El tilt es una de esas situaciones. El jugador espera ganar una mano con relativa comodidad y tras descubrir los naipes se da cuenta de que ha subestimado a sus contrincantes. Y entonces comienza a desarrollar un estado de rabia que le lleva a tomar una consecución de malas decisiones. No solamente puede venir determinado por una mala jugada, todo depende de cada jugador. Pero básicamente estar tilteado significa entrar en una situación de confusión mental en la que el usuario no sabe bien qué hacer y tiene un riesgo mucho mayor de cometer errores. Errores que pueden costarle muy caro, sobre todo en el Texas Holdem.

Hasta los jugadores más experimentados han pasado alguna vez por esta situación y han tenido que pelear contra ella. Es por eso que una de sus metas en sus entrenamientos diarios es la de buscar fórmulas para controlar el tilteo y llegar incluso a prevenirlo. Esto es algo que probablemente no se explica en los manuales de cómo jugar al poker, pero de lo que es importante saber porque también puede separar el éxito del fracaso. En cualquier caso no hay que tomarlo con miedo y como algo peligroso. Como decimos, hasta a los mejores jugadores les ocurre. El tilt es parte del juego.

Una de las claves para poder combatirlo probablemente es la mentalidad que los jugadores toman en relación al poker. En este juego hay muchos jugadores y muy buenos, y como todo en la vida, la fortuna también tiene un papel importante. El poker deja momentos de felicidad plena con una subida tremenda en las ganancias y en el stack, pero también bajones en los que generarás pérdidas. Ni cuando todo va bien eres el mejor jugador del mundo, ni cuando todo va mal eres el peor. Los naipes son para tomárselos con filosofía y no radicalizar las situaciones por las que esté pasando cada uno.

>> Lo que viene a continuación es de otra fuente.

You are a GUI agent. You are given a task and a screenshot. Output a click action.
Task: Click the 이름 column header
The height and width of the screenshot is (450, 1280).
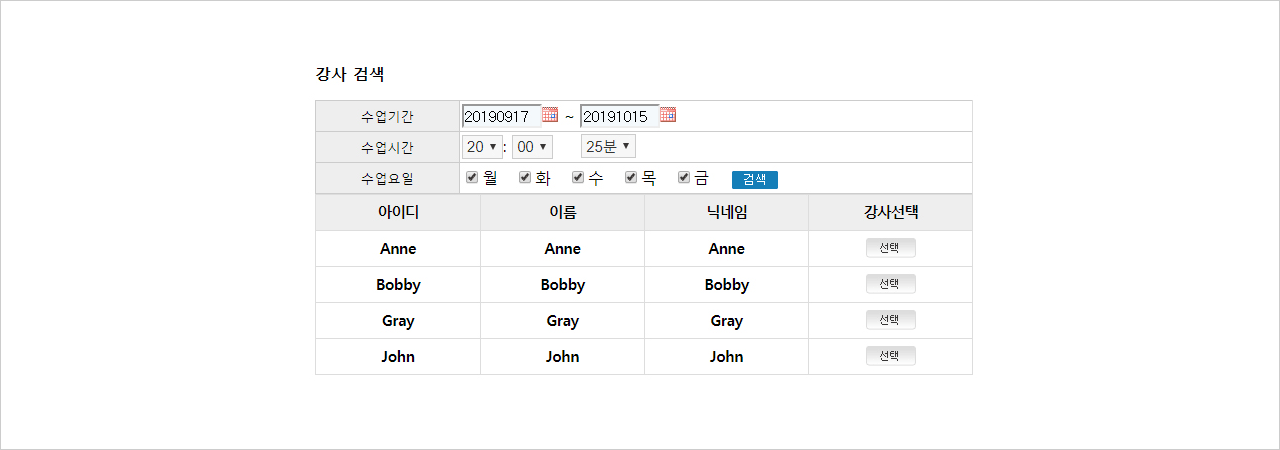pos(562,212)
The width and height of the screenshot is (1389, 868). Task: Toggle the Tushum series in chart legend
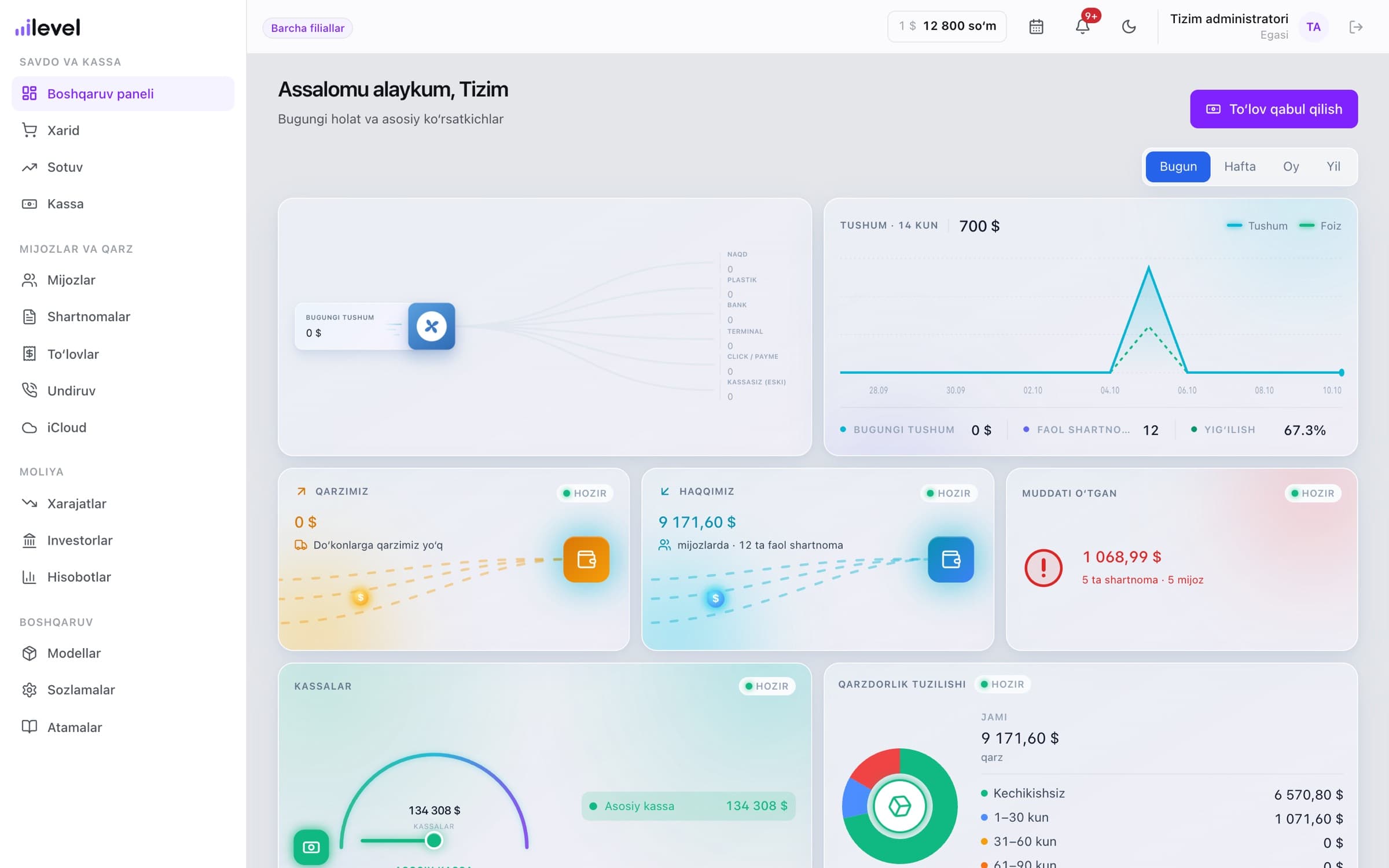[1256, 226]
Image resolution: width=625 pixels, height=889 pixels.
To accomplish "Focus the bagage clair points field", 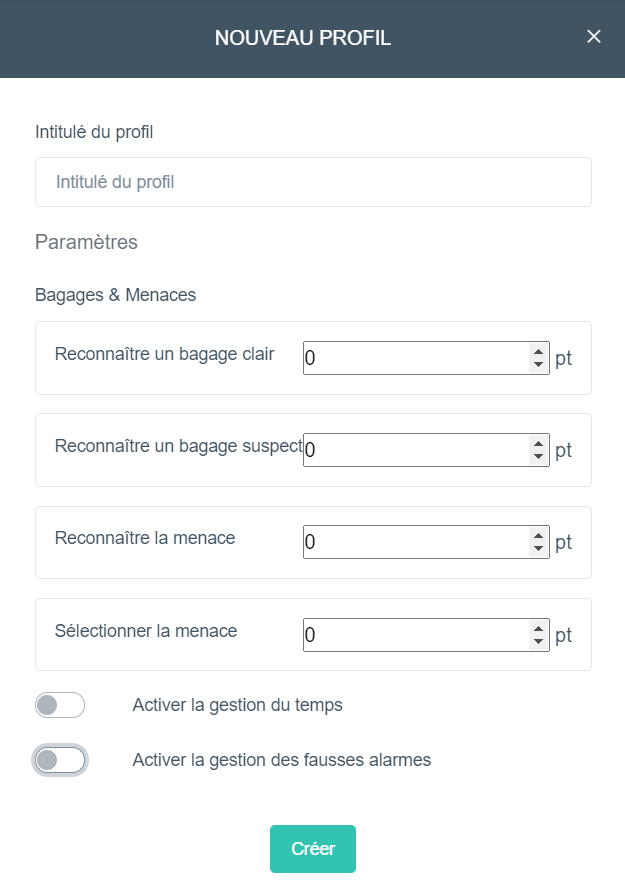I will [416, 358].
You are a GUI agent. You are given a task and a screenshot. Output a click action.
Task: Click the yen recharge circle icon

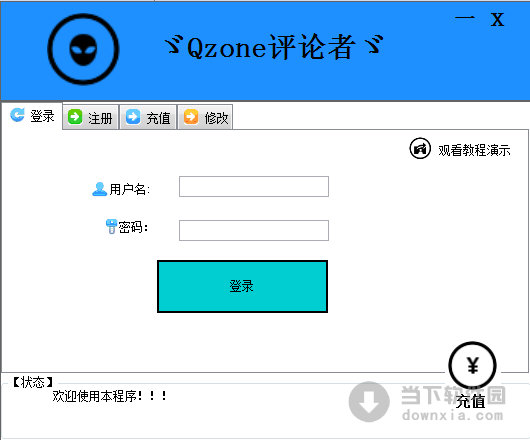click(x=472, y=365)
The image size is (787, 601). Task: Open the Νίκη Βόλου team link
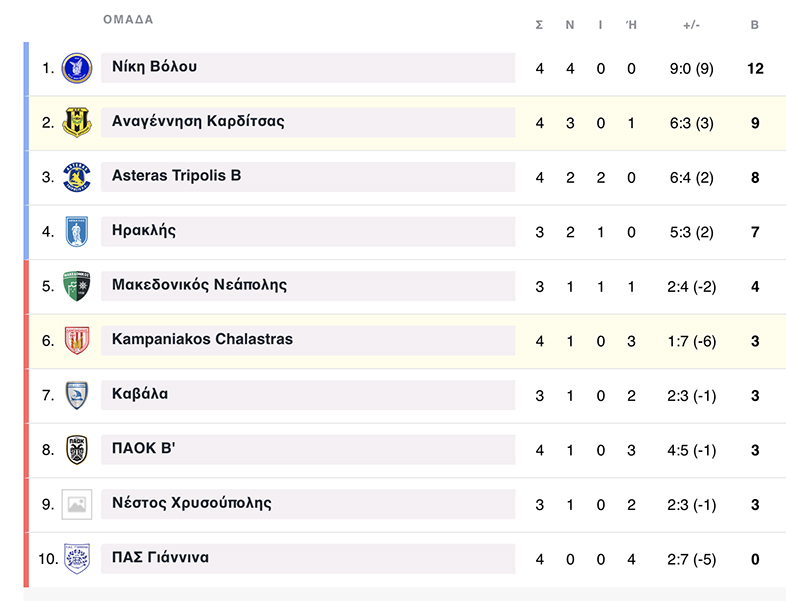click(x=154, y=67)
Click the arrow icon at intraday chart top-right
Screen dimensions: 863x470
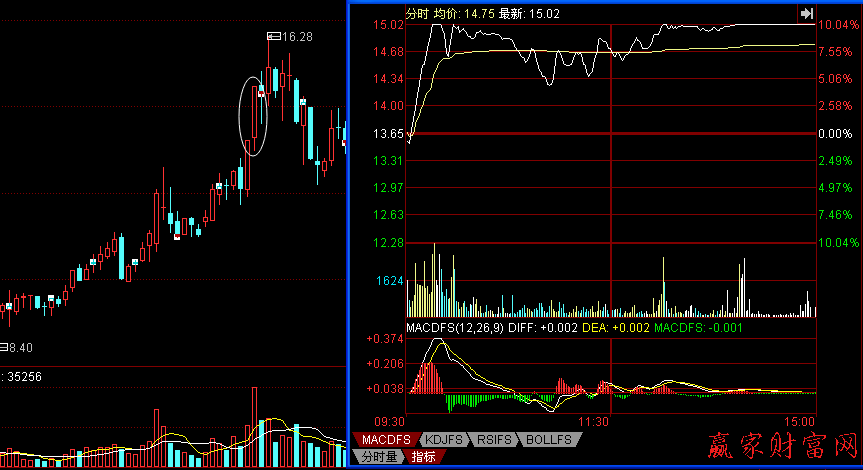(x=805, y=13)
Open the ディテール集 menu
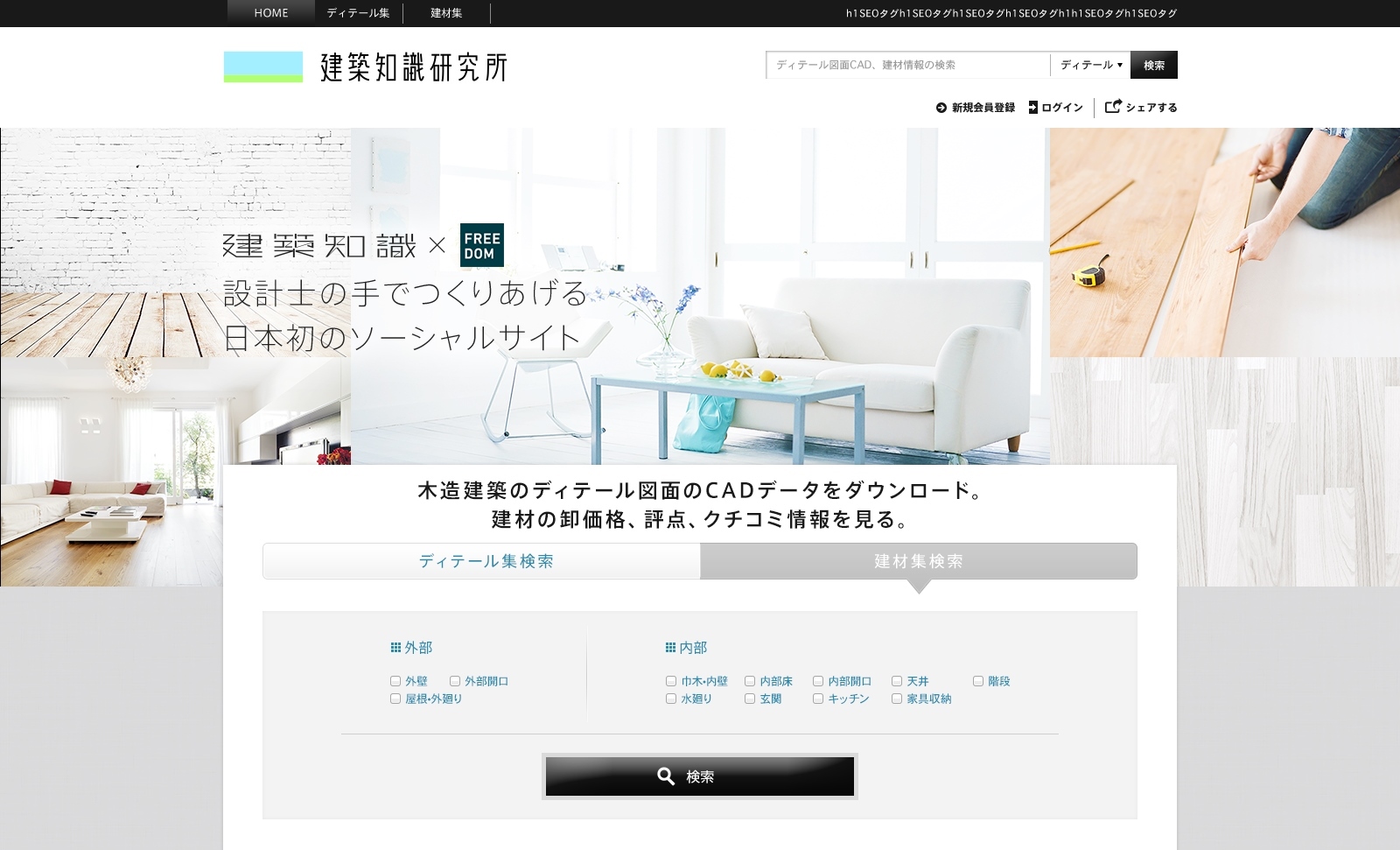The image size is (1400, 850). (x=357, y=13)
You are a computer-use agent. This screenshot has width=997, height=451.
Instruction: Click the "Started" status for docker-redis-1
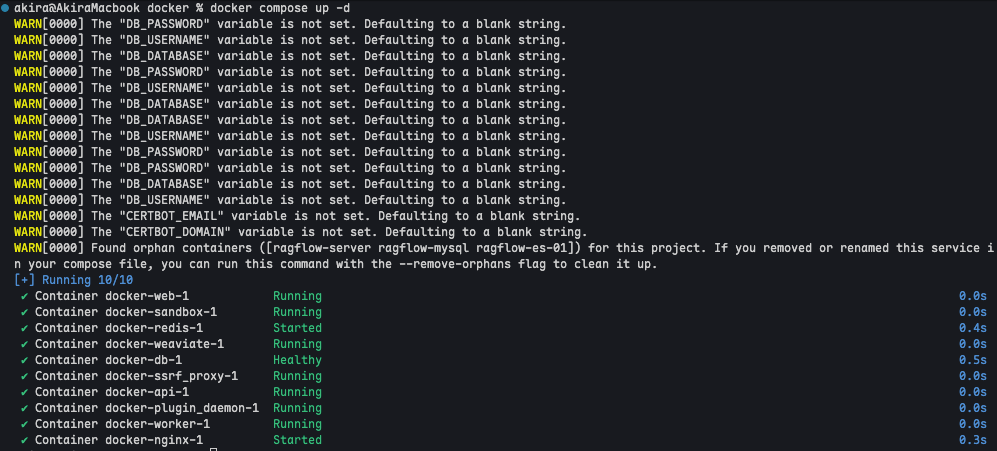(x=297, y=328)

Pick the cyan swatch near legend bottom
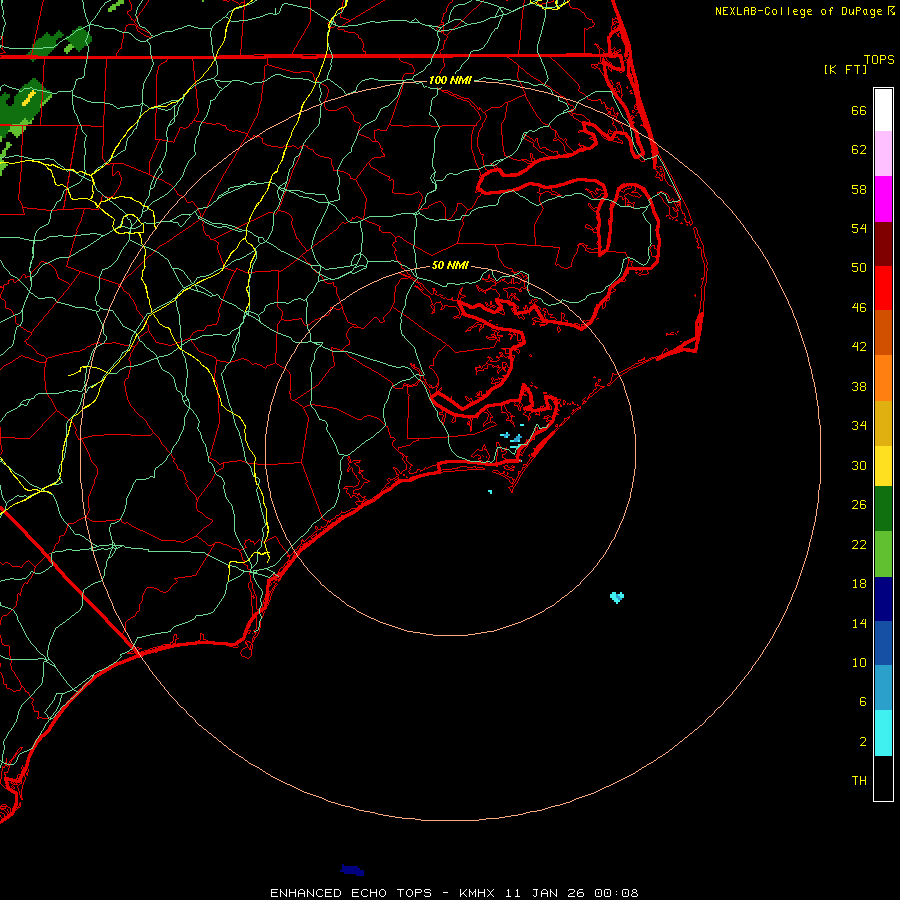tap(883, 733)
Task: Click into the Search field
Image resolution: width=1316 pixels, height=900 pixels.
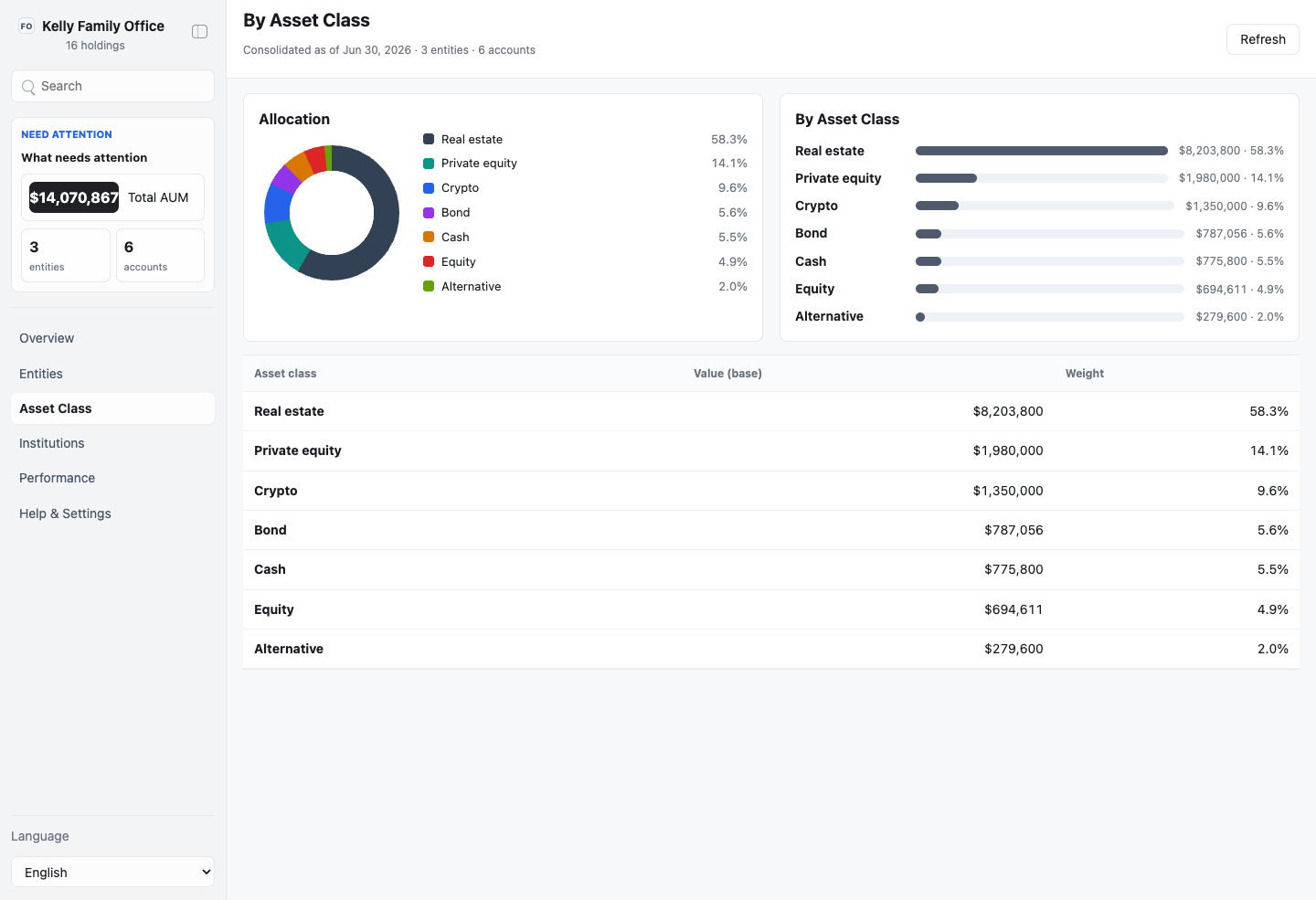Action: pos(112,86)
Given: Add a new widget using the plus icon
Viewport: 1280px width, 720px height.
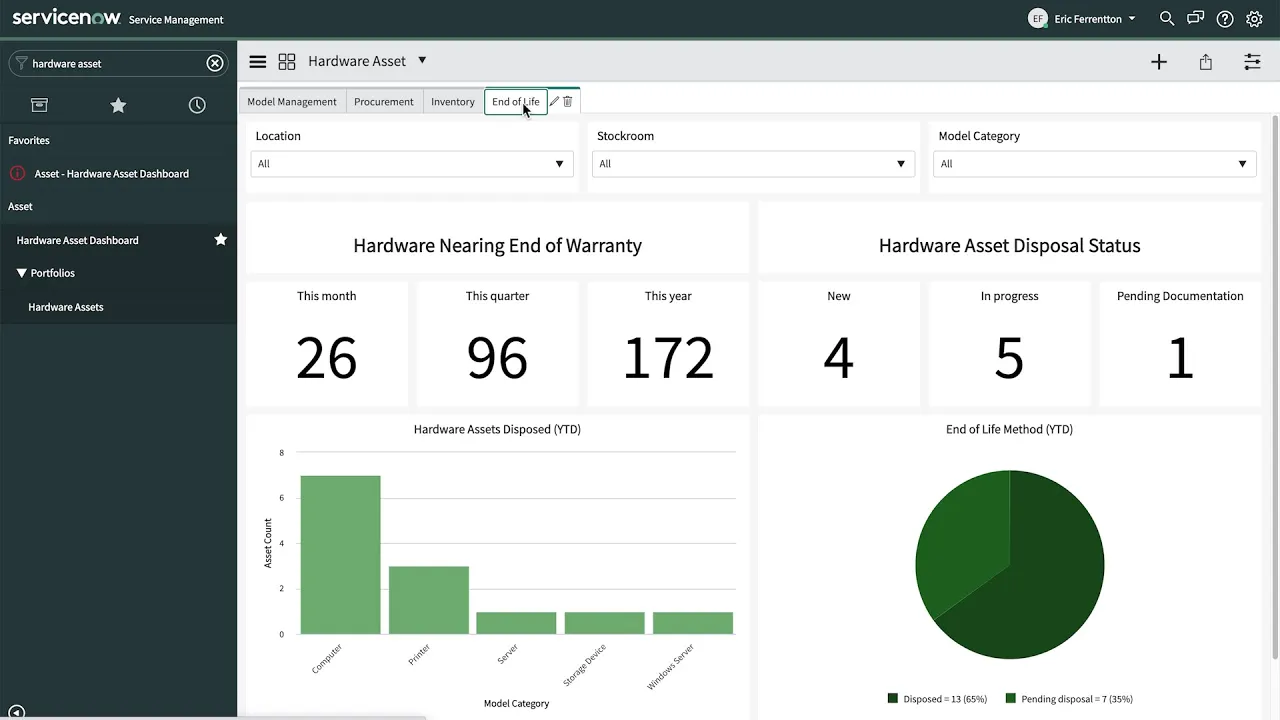Looking at the screenshot, I should coord(1159,61).
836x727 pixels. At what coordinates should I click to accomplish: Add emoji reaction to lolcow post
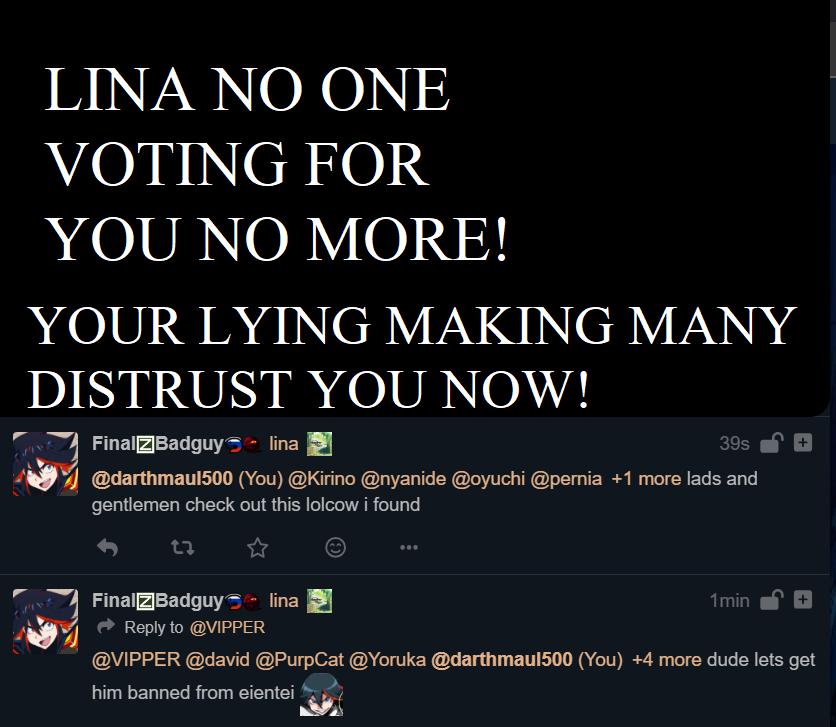point(335,547)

Puede parecer un tópico, pero realmente esto ocurre así. Hay jugadores que tras una mano en la que se quedan con la miel en los labios, se desconcentran y comienzan a tomar decisiones impulsivas que tan solo pueden complicar aún más su situación en la mesa. No pienses que el mundo está contra ti y que todo te sale mal. Salirte de tu estrategia solo favorecerá la de los demás, que en parte también consistirá en sacarte de tus casillas. Por eso la imagen que creas de ti mismo en la mesa también es importante. Si el resto de jugadores saben que pierdes la compostura con facilidad, irán a por ti.

Como estamos viendo, la mentalidad es clave para poder prevenir y luchar frente al tilt. Los descansos también tienen un papel fundamental y todo el mundo los necesita. En nuestro Team partypoker, por ejemplo, es algo que también ocurre y que se demanda. Tras terminar una sesión de juego con unos resultados que no son los esperados o que han sido desfavorables, es preferible desconectar y dejar pasar tiempo hasta la vuelta a la acción. Hay tiempo de analizar los errores cometidos con la cabeza fría y una vez que la desesperación ya no forme parte de ti.

Hay jugadores que compiten en los circuitos más profesionales y conocidos del mundo del poker que dejan de competir por un tiempo prolongado cuando ven que las cosas no salen. Si juegas desde casa, el poker es tu medio de vida y no tienes la posibilidad de dejarlo aparcado unos días, al menos hazlo durante unas horas. Realiza otras actividades que desestresen tu mente y que te hagan olvidar eso que te ha puesto furioso. Estar pensando 24/7 en esa mala jugada no tendrá ningún sentido.

Y si entramos en tilt en mitad de una partida larga, lo preferible es no jugar las siguientes manos. Una situación de rabia solo puede terminar con el jugador apostando de forma impulsiva, jugando manos que en otros momentos parecerían imposibles de jugar, y no controlando lo que pasa a su alrededor. Es decir, en ese instante el jugador no tiene el control sobre el juego y eso es lo peor que puede ocurrir. Relájate, foldea las siguientes manos y cuando encuentres de nuevo un estado de confort vuelve a la acción.